Turkin predicted during the 2025 Global Seafood Market Conference that tariffs could have a big impact on the pasteurized crab meat market – particularly for red swimming crab, as the species is only produced in China and Vietnam.
Peter Quinter, a U.S. customs and international trade attorney at Florida-based law firm Gunster, told SeafoodSource there will likely be movement at the World Trade Organization (WTO) regarding the tariffs but that he expects any action will have little impact.
“Unfortunately, the bureaucratic process of the WTO means we will not have a decision for years, so the negative effect of these new Trump tariffs will already have occurred,” Quinter said.
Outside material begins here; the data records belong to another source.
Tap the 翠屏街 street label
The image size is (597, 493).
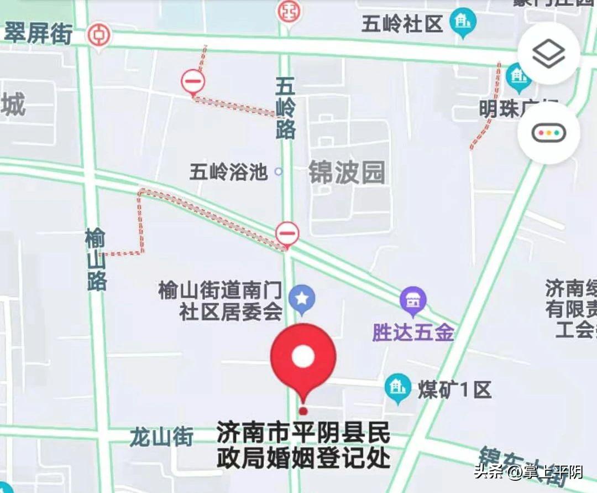(39, 34)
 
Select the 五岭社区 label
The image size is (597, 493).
(402, 24)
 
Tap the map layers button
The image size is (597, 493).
(548, 54)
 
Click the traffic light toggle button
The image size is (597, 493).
(548, 133)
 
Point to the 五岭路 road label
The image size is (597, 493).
(286, 108)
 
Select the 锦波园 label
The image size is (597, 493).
(347, 173)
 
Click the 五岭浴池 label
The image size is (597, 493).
(228, 172)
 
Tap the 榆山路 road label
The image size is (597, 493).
(96, 260)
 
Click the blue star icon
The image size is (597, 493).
(302, 298)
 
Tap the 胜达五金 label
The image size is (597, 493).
(413, 333)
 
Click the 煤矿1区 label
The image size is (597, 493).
(454, 390)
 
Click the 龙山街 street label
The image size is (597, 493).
(161, 437)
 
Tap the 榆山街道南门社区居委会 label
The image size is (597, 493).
(221, 302)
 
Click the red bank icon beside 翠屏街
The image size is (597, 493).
(100, 35)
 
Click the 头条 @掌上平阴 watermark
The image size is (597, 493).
(528, 472)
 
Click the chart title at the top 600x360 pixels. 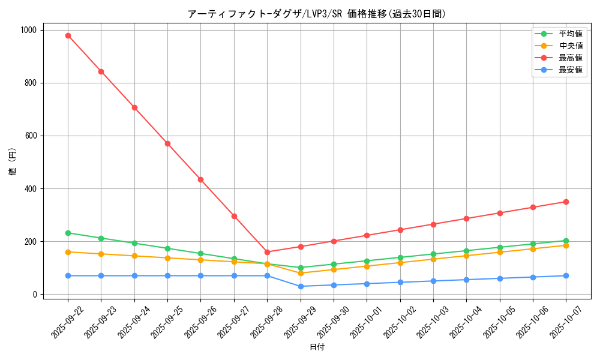pos(317,14)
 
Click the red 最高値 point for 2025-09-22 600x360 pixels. pos(68,35)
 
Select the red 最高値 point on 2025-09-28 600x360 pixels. pos(267,252)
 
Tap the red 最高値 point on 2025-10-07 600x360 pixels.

As was the case with Trump’s prior tariffs against China, the president is using his powers under the International Emergency Economic Powers Act of 1977, which granted the president the authority to impose tariffs after declaring a national emergency.
“The legal question is whether the alleged explanation for these extraordinary tariffs is a ‘national emergency.’ I do not think so, but the courts tend to defer such matters to the Executive Branch, especially the president,” he said.
Quinter said while the tariffs against Mexico are paused for now, higher tariffs are likely coming “sooner or later.”
“The resulting higher prices are to follow. U.S. companies will continue to spread the supply chain away from China, but the chaos that Trump created with additional tariffs on Canada, Mexico, and eventually the E.U. has created chaos among U.S. executives to know where to focus sourcing merchandise,” Quinter said. “The delay proves that there really is no ‘national emergency,’ which was the pretext by Trump to announce these extraordinary tariffs.”